Why does the Internal Revenue Service encourage us to file our income tax returns electronically? The answer is quite simple. Because they can process electronic returns faster and less expensively than paper returns. But that begs another question. If it is less expensive for the IRS to process electronic returns than paper returns, why do we have to pay extra to file electronically?
E-filing costs ten dollars or more whether you pay it directly or it's included in the cost of your tax-filing software. Filing by mail only costs about a dollar for most people (postage, envelope, paper and printing). E-filing is more convenient for most of us too, but that doesn't justify our having to pay about ten times the cost of filing by mail.

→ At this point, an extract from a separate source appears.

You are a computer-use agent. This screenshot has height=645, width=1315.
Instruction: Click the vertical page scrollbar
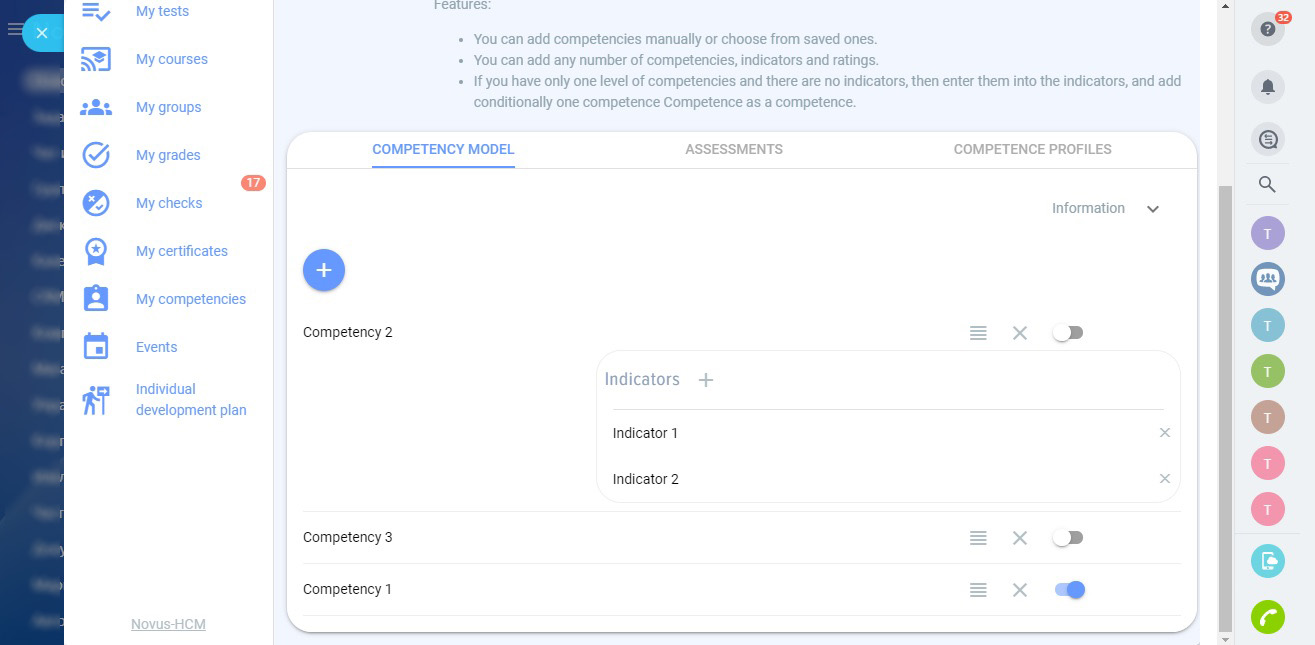pyautogui.click(x=1225, y=400)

Each year I prepare and file three returns: my own, my mother's and my wife's mother's. It took me less than an hour to print the returns, address the envelopes and mail the returns. I saved about 27 dollars. Until the IRS lowers the cost of e-filing to about that of filing by mail, I will continue to file by mail.
The current charge for e-filing is just another tax.

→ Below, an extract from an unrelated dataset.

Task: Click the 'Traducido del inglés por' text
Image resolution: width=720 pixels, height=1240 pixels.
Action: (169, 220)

Paul Krugman, a Princeton professor and New York Times columnist, recently won a Nobel Prize for his work in economics. You might think he's a pretty smart dude when it comes to economic stimuli and other money matters, but his recent column doesn't support that in my humble opinion. He attempts to convince his readers that in jump-starting the economy it's much better for the government to spend money directly than to put money in the hands of the people, through tax breaks, and let them spend it. I don't buy his arguments. Here's one of the three points he makes:
Write off anyone who asserts that it’s always better to cut taxes than to increase government spending because taxpayers, not bureaucrats, are the best judges of how to spend their money.
I'll give Krugman the benefit of the doubt and assume that he believes government is the best judge of how to spend the people's money only part of the time.
Here’s how to think about this argument: it implies that we should shut down the air traffic control system. After all, that system is paid for with fees on air tickets — and surely it would be better to let the flying public keep its money rather than hand it over to government bureaucrats. If that would mean lots of midair collisions, hey, stuff happens.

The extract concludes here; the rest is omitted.